木村清社長は千葉県出身、1952年生まれ。15歳(1968年)の時、戦闘機(F104)に乗りたくて航空自衛隊に入り、18歳で大検にも合格。

ところが事故で眼を負傷してしまい、パイロットへの道を閉ざされます。何かに打ち込みたいと思った木村氏は、司法試験を目指すことに。中央大法学部に入って2年で択一式試験に受かったものの、今度は学費が続かなくなってしまいます。

そこでアルバイトとして始めたものの一つが、百科事典の訪問販売です。最初の1ヶ月半は全く売れず、途方に暮れて公園で事典を一人で見ていました。すると遊んでいた子供たちが覗きに来て、話していると、今度はその母親もやってきて「面白くて為になるなら」と買ってくれるようになりました。これが口コミで広がり、今度は1ヶ月半で500巻以上売れる新記録を達成。

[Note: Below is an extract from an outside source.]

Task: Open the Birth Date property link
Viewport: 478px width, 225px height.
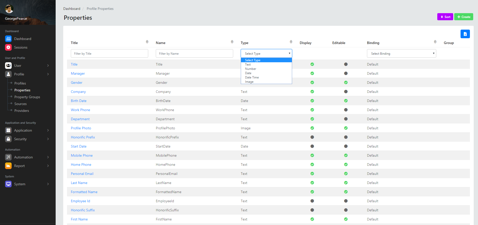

もう一つ、転機となったのが冷凍食品会社(現マルハの子会社)でのアルバイトです。配達兼営業で魚を売っていると、重宝がられて辞めるのが遅れ、司法試験をやめて入社することに。当時まだ一般的ではない冷凍食品は売れにくく、調理して直接消費者に売ろうと「弁当」を作って販売。こうしたアイデアをいくつも生み出し、モノが売れて喜ばれる楽しさを知ったと言います。

バブル崩壊で窮地に

結局、マルハの子会社には3年近く在籍。創意工夫する能力に自信をもった木村氏は1979年(27歳)、「木村商店」として独立することになります。